BALTIMORE — Tampa Bay Rays manager Joe Maddon was informed Tuesday that his protest of Saturday’s loss at Toronto was denied, but he wasn’t quite clear on the reason.

“I can’t tell you exactly why,” Maddon said. “I’m not going to make stuff up. Apparently there’s something about they’re calling it a judgment (call) and unable to protest a replay of some sort.”

Managers cannot protest a judgment call by an umpire, and Maddon said he thinks that was what the decision was based on — umpire Bob Davidson’s judgment that Rays SS Yunel Escobar was not settled in the batter’s box when Toronto manager John Gibbons left the dugout to challenge the previous play in which Rays DH Wil Myers was ruled safe on a pickoff attempt at first base.

“I didn’t think we were protesting replay. We were protesting the right to go to replay,” Maddon said. “I think there were two different moments there.”

Maddon argued that Jays LHP Mark Buehrle was standing on the rubber and Escobar was in the batter’s box well before Gibbons left the dugout. According to the replay challenge rules, a pitcher on the rubber and a batter in the box signals the next play has begun and prevents a manager from challenging the previous play.

“For me, there was no clearer rule among all the rules that were made for this than that one, so when something is that clear cut and then it’s twisted a bit, that’s what makes it even more difficult to understand all of this,” Maddon said. “Going into (new replay), I was the first one to say it’s going to be a fluid system, things are going to change and it’s going to be worked out, it’s going to be very good for the game. But the one thing I don’t get is the clearest point of all has been disputed and overturned. That’s what I don’t quite understand.”

Maddon praised the way Joe Torre, MLB’s executive vice president for baseball operations, handled the case. Maddon also said he thinks there should be more discussion on this rule, especially with the postseason looming.

Meanwhile, in Toronto, Gibbons told reporters, “I’m sure I’ll get a note saying, ‘Speed it up a little bit better next time.’ They’ll leave no doubt maybe. They did the right thing. Bottom line, they got the call right.
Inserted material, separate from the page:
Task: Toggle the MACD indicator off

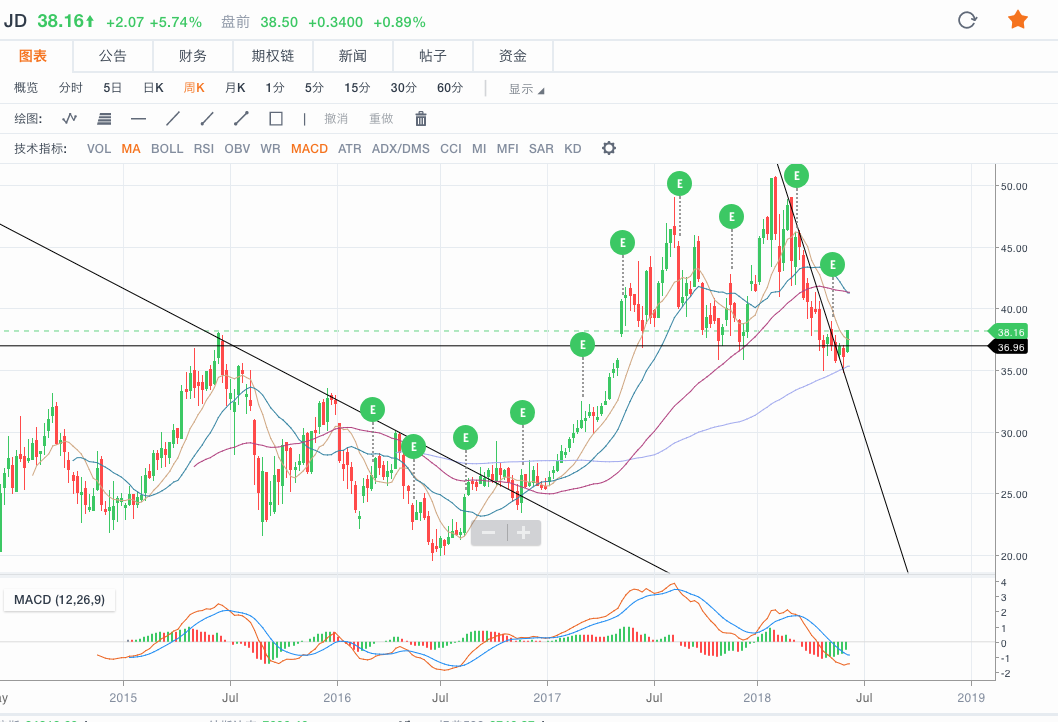Action: (309, 149)
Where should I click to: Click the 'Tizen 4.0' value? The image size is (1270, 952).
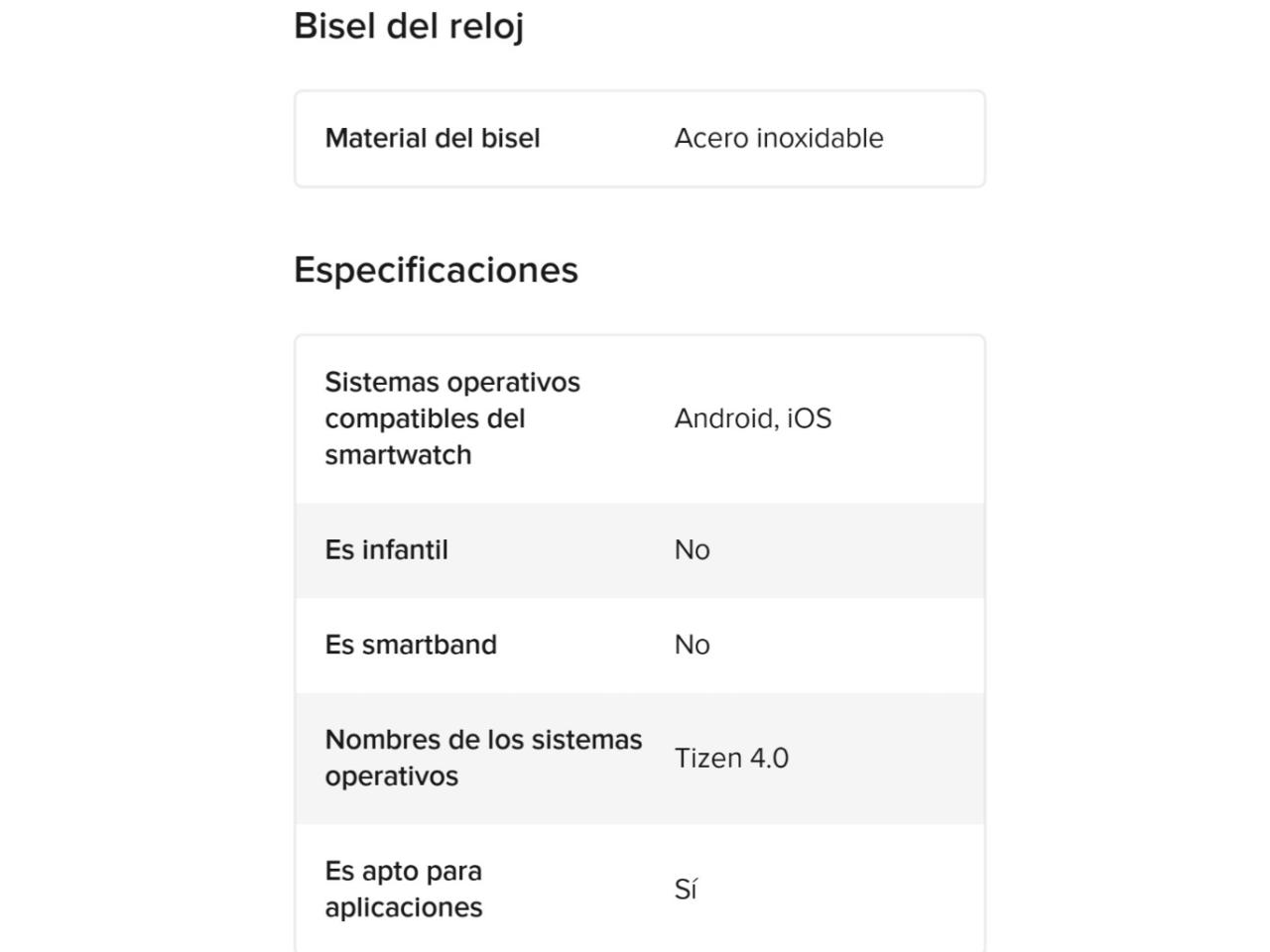point(731,758)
That’s what the whole replay system is for anyway.”


Hanigan returns

C Ryan Hanigan (left oblique strain) was activated from the disabled list, and C Curt Casali was optioned to Class A Charlotte.
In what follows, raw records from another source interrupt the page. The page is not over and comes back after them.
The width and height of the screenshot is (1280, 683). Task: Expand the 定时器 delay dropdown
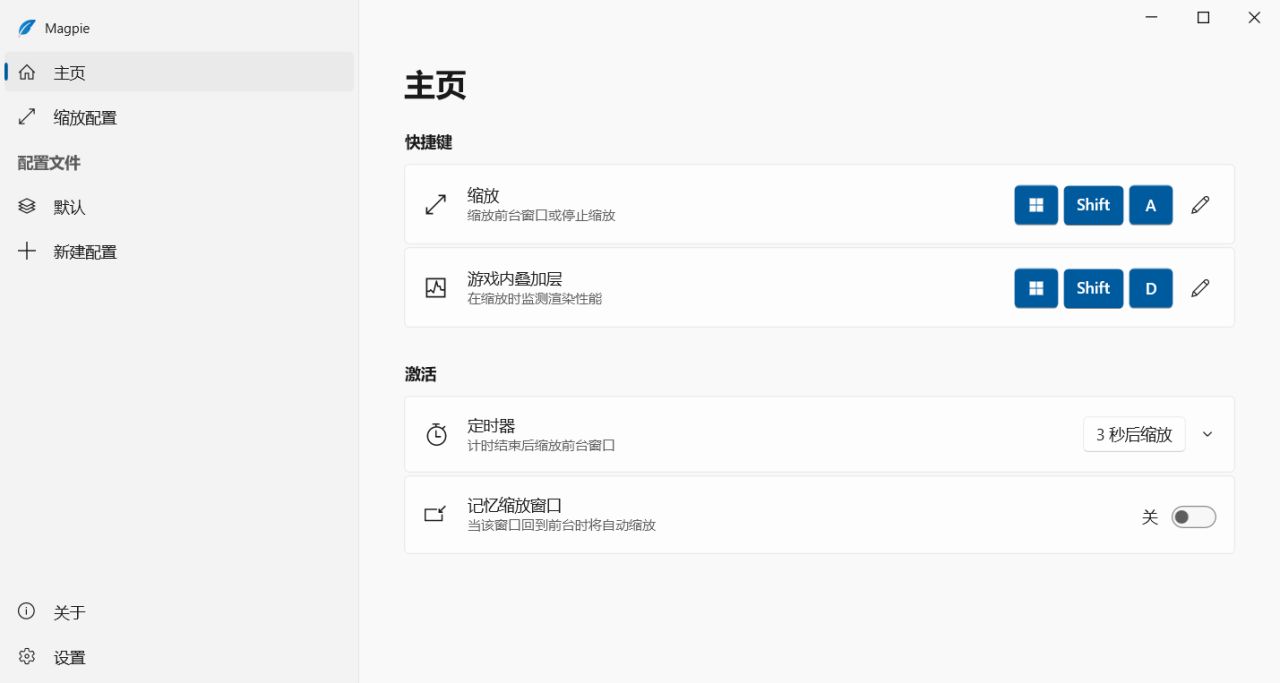1207,433
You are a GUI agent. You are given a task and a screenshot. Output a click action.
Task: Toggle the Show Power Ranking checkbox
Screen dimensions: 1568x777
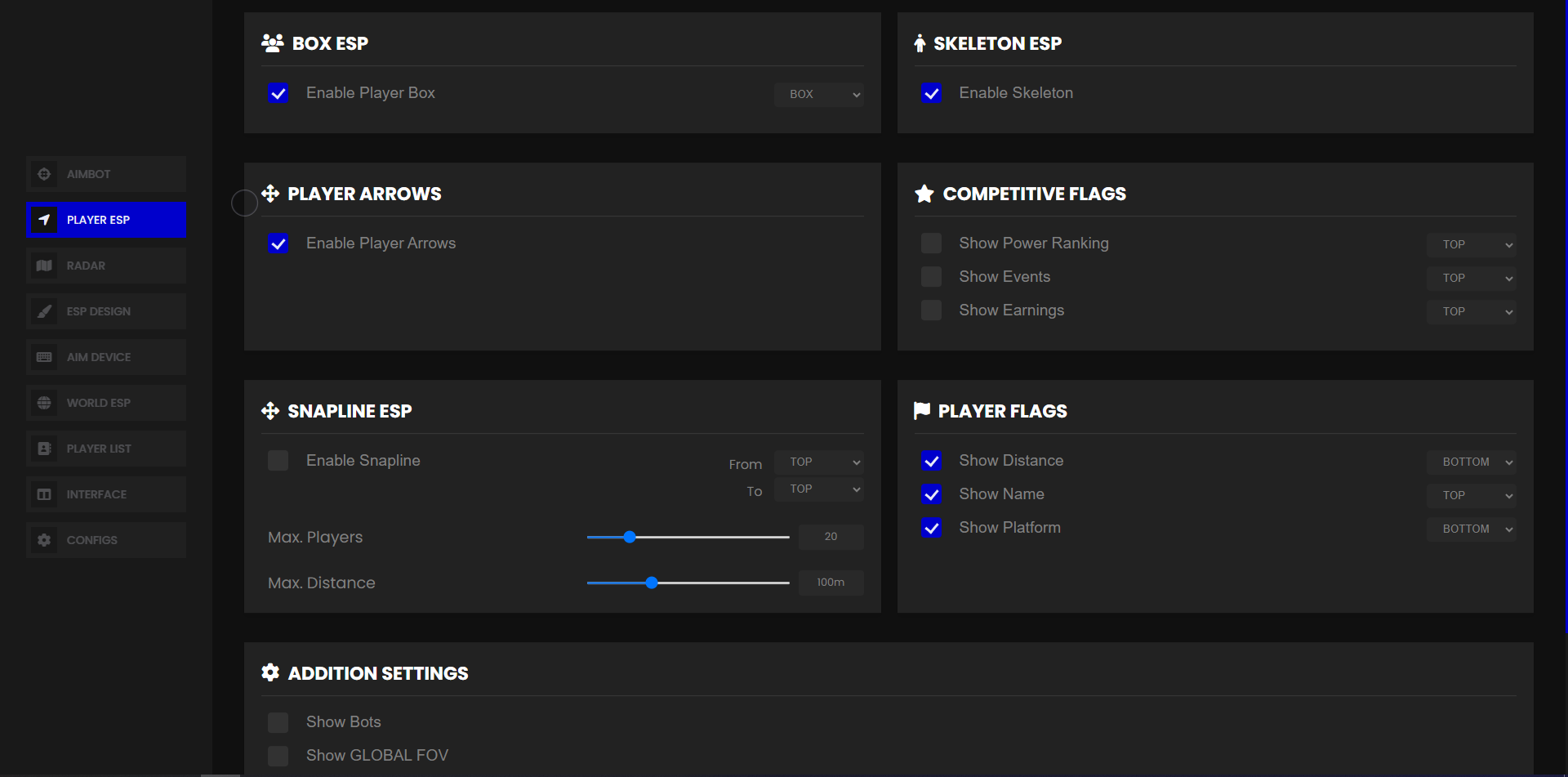(x=931, y=243)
Casali is eligible to return when the Stone Crabs’ season ends Sunday. He should rejoin the Rays on Monday when the rosters expand.

Hanigan, who had 10 at-bats over the weekend with the Stone Crabs, said it was time to rejoin the team.

“If I had been out a little less time, I might have taken more at-bats, but I feel I’ve been out too long. I need to be on this team. I need to be helping this team, trying to play,” Hanigan said.


Sore forearm has Longo at DH

Evan Longoria served as the DH on Tuesday night for the second straight game because of a sore right forearm that hurts when he throws but not when he bats.

“I don’t think it’s any cause for concern,” Longoria said. “It’s something I was playing through for maybe the five days before (Monday). I just want to give it a rest and let it calm down. It doesn’t bother me to hit, and that’s a good thing. I should be back in there (tonight).”

Longoria said he did not have an MRI, nor does he expect to have one. He said he could have played Tuesday if it was necessary to have his glove at third base.

Maddon said Longoria could DH tonight if his forearm is still sore.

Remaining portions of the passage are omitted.